Material provided START

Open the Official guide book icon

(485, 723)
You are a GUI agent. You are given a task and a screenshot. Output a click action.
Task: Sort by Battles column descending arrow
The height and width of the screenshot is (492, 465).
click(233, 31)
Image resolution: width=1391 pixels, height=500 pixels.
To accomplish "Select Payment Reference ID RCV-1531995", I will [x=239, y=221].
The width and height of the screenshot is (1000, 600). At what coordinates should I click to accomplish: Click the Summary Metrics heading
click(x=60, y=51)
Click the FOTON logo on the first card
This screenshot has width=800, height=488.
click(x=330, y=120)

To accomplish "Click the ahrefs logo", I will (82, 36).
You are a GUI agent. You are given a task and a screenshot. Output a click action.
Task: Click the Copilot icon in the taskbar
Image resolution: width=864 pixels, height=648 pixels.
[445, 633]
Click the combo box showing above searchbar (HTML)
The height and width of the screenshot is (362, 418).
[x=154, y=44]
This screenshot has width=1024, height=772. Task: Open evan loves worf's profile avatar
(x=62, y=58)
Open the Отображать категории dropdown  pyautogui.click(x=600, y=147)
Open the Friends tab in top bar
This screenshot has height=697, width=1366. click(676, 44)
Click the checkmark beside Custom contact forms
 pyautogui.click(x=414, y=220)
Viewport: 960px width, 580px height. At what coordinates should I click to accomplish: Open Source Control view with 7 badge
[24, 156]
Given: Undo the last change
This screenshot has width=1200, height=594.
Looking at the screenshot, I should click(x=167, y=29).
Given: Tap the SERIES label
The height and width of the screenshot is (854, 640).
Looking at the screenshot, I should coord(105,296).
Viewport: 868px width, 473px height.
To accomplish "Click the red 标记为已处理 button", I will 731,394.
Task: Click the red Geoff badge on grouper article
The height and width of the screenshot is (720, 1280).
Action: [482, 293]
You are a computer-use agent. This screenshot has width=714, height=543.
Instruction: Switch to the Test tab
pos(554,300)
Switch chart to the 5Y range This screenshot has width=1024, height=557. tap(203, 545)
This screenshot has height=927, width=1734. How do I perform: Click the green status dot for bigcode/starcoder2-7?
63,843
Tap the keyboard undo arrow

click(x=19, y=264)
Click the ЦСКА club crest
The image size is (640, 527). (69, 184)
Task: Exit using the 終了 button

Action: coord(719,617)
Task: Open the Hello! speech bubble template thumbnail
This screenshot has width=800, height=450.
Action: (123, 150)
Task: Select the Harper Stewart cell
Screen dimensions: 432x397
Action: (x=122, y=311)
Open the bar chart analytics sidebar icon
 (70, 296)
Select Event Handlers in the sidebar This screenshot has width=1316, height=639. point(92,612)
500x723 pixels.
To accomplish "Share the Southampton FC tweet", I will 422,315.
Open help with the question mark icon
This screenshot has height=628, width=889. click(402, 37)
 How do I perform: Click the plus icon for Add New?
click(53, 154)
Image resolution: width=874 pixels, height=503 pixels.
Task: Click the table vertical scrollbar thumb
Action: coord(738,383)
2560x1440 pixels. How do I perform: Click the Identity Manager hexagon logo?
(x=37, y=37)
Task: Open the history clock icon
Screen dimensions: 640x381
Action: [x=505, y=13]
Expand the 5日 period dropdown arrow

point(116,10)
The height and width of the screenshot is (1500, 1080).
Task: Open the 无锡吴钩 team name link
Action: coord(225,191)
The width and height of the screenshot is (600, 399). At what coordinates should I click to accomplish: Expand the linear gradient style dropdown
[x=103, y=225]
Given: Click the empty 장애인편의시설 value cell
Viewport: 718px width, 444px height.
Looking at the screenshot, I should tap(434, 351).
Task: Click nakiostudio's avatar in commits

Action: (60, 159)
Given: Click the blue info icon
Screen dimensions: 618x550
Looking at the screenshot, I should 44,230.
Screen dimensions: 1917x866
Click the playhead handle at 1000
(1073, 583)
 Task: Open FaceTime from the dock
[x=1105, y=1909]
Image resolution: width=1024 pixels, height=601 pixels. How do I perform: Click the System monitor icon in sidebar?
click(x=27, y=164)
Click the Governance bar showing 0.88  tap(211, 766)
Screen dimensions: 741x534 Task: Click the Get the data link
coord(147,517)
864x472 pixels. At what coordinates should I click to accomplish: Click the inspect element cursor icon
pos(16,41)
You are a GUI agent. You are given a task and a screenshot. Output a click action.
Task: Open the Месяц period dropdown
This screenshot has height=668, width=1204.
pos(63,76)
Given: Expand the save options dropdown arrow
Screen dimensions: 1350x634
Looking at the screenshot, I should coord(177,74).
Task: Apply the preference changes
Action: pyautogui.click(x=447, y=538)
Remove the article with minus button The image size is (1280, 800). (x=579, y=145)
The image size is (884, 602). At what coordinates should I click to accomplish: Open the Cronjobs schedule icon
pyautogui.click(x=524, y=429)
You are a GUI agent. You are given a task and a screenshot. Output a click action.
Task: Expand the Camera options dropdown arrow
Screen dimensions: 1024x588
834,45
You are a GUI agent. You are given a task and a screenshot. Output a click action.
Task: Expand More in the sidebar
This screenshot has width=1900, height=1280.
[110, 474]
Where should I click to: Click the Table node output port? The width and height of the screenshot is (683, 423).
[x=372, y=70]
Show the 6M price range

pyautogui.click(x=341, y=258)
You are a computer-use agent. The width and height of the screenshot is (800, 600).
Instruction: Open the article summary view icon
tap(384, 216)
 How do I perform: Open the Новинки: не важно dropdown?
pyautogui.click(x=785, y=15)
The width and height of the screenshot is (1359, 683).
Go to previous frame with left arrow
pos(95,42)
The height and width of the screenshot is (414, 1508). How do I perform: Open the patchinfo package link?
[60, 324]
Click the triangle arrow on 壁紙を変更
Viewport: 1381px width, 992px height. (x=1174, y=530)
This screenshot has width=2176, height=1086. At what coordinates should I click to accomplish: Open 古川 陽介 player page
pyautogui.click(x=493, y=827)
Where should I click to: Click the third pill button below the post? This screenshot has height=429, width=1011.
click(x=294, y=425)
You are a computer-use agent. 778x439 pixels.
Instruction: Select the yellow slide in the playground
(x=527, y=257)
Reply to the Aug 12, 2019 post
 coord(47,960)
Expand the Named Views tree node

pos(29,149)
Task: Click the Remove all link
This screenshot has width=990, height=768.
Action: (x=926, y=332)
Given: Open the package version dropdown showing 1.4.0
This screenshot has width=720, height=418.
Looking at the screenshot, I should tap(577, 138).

Material provided END

◆ **Exercise prompt**
Set down the entire listing once more, keeping every line exactly as it reads.

◆ **Answer space**
Open the Official guide book icon

(485, 723)
You are a GUI agent. You are given a task and a screenshot. Output a click action.
Task: Sort by Battles column descending arrow
The height and width of the screenshot is (492, 465).
click(233, 31)
Image resolution: width=1391 pixels, height=500 pixels.
To accomplish "Select Payment Reference ID RCV-1531995", I will [x=239, y=221].
The width and height of the screenshot is (1000, 600). At what coordinates should I click to accomplish: Click the Summary Metrics heading
click(x=60, y=51)
Click the FOTON logo on the first card
This screenshot has width=800, height=488.
click(x=330, y=120)

To accomplish "Click the ahrefs logo", I will (82, 36).
You are a GUI agent. You are given a task and a screenshot. Output a click action.
Task: Click the Copilot icon in the taskbar
Image resolution: width=864 pixels, height=648 pixels.
[445, 633]
Click the combo box showing above searchbar (HTML)
The height and width of the screenshot is (362, 418).
[x=154, y=44]
This screenshot has width=1024, height=772. Task: Open evan loves worf's profile avatar
(x=62, y=58)
Open the Отображать категории dropdown  pyautogui.click(x=600, y=147)
Open the Friends tab in top bar
This screenshot has height=697, width=1366. click(676, 44)
Click the checkmark beside Custom contact forms
 pyautogui.click(x=414, y=220)
Viewport: 960px width, 580px height. At what coordinates should I click to accomplish: Open Source Control view with 7 badge
[24, 156]
Given: Undo the last change
This screenshot has width=1200, height=594.
Looking at the screenshot, I should click(x=167, y=29).
Given: Tap the SERIES label
The height and width of the screenshot is (854, 640).
Looking at the screenshot, I should coord(105,296).
Viewport: 868px width, 473px height.
To accomplish "Click the red 标记为已处理 button", I will 731,394.
Task: Click the red Geoff badge on grouper article
The height and width of the screenshot is (720, 1280).
Action: [482, 293]
You are a computer-use agent. This screenshot has width=714, height=543.
Instruction: Switch to the Test tab
pos(554,300)
Switch chart to the 5Y range This screenshot has width=1024, height=557. tap(203, 545)
This screenshot has height=927, width=1734. How do I perform: Click the green status dot for bigcode/starcoder2-7?
63,843
Tap the keyboard undo arrow

click(x=19, y=264)
Click the ЦСКА club crest
The image size is (640, 527). (69, 184)
Task: Exit using the 終了 button

Action: coord(719,617)
Task: Open the Hello! speech bubble template thumbnail
This screenshot has width=800, height=450.
Action: (123, 150)
Task: Select the Harper Stewart cell
Screen dimensions: 432x397
Action: (x=122, y=311)
Open the bar chart analytics sidebar icon
 (70, 296)
Select Event Handlers in the sidebar This screenshot has width=1316, height=639. point(92,612)
500x723 pixels.
To accomplish "Share the Southampton FC tweet", I will 422,315.
Open help with the question mark icon
This screenshot has height=628, width=889. click(402, 37)
 How do I perform: Click the plus icon for Add New?
click(53, 154)
Image resolution: width=874 pixels, height=503 pixels.
Task: Click the table vertical scrollbar thumb
Action: coord(738,383)
2560x1440 pixels. How do I perform: Click the Identity Manager hexagon logo?
(x=37, y=37)
Task: Open the history clock icon
Screen dimensions: 640x381
Action: [x=505, y=13]
Expand the 5日 period dropdown arrow

point(116,10)
The height and width of the screenshot is (1500, 1080).
Task: Open the 无锡吴钩 team name link
Action: coord(225,191)
The width and height of the screenshot is (600, 399). At what coordinates should I click to accomplish: Expand the linear gradient style dropdown
[x=103, y=225]
Given: Click the empty 장애인편의시설 value cell
Viewport: 718px width, 444px height.
Looking at the screenshot, I should tap(434, 351).
Task: Click nakiostudio's avatar in commits

Action: (60, 159)
Given: Click the blue info icon
Screen dimensions: 618x550
Looking at the screenshot, I should 44,230.
Screen dimensions: 1917x866
Click the playhead handle at 1000
(1073, 583)
 Task: Open FaceTime from the dock
[x=1105, y=1909]
Image resolution: width=1024 pixels, height=601 pixels. How do I perform: Click the System monitor icon in sidebar?
click(x=27, y=164)
Click the Governance bar showing 0.88  tap(211, 766)
Screen dimensions: 741x534 Task: Click the Get the data link
coord(147,517)
864x472 pixels. At what coordinates should I click to accomplish: Click the inspect element cursor icon
pos(16,41)
You are a GUI agent. You are given a task and a screenshot. Output a click action.
Task: Open the Месяц period dropdown
This screenshot has height=668, width=1204.
pos(63,76)
Given: Expand the save options dropdown arrow
Screen dimensions: 1350x634
Looking at the screenshot, I should coord(177,74).
Task: Apply the preference changes
Action: pyautogui.click(x=447, y=538)
Remove the article with minus button The image size is (1280, 800). (x=579, y=145)
The image size is (884, 602). At what coordinates should I click to accomplish: Open the Cronjobs schedule icon
pyautogui.click(x=524, y=429)
You are a GUI agent. You are given a task and a screenshot. Output a click action.
Task: Expand the Camera options dropdown arrow
Screen dimensions: 1024x588
834,45
You are a GUI agent. You are given a task and a screenshot. Output a click action.
Task: Expand More in the sidebar
This screenshot has width=1900, height=1280.
[110, 474]
Where should I click to: Click the Table node output port? The width and height of the screenshot is (683, 423).
[x=372, y=70]
Show the 6M price range

pyautogui.click(x=341, y=258)
You are a computer-use agent. The width and height of the screenshot is (800, 600).
Instruction: Open the article summary view icon
tap(384, 216)
 How do I perform: Open the Новинки: не важно dropdown?
pyautogui.click(x=785, y=15)
The width and height of the screenshot is (1359, 683).
Go to previous frame with left arrow
pos(95,42)
The height and width of the screenshot is (414, 1508). How do I perform: Open the patchinfo package link?
[60, 324]
Click the triangle arrow on 壁紙を変更
Viewport: 1381px width, 992px height. (x=1174, y=530)
This screenshot has width=2176, height=1086. At what coordinates should I click to accomplish: Open 古川 陽介 player page
pyautogui.click(x=493, y=827)
Where should I click to: Click the third pill button below the post? This screenshot has height=429, width=1011.
click(x=294, y=425)
You are a computer-use agent. 778x439 pixels.
Instruction: Select the yellow slide in the playground
(x=527, y=257)
Reply to the Aug 12, 2019 post
 coord(47,960)
Expand the Named Views tree node

pos(29,149)
Task: Click the Remove all link
This screenshot has width=990, height=768.
Action: (x=926, y=332)
Given: Open the package version dropdown showing 1.4.0
This screenshot has width=720, height=418.
Looking at the screenshot, I should tap(577, 138).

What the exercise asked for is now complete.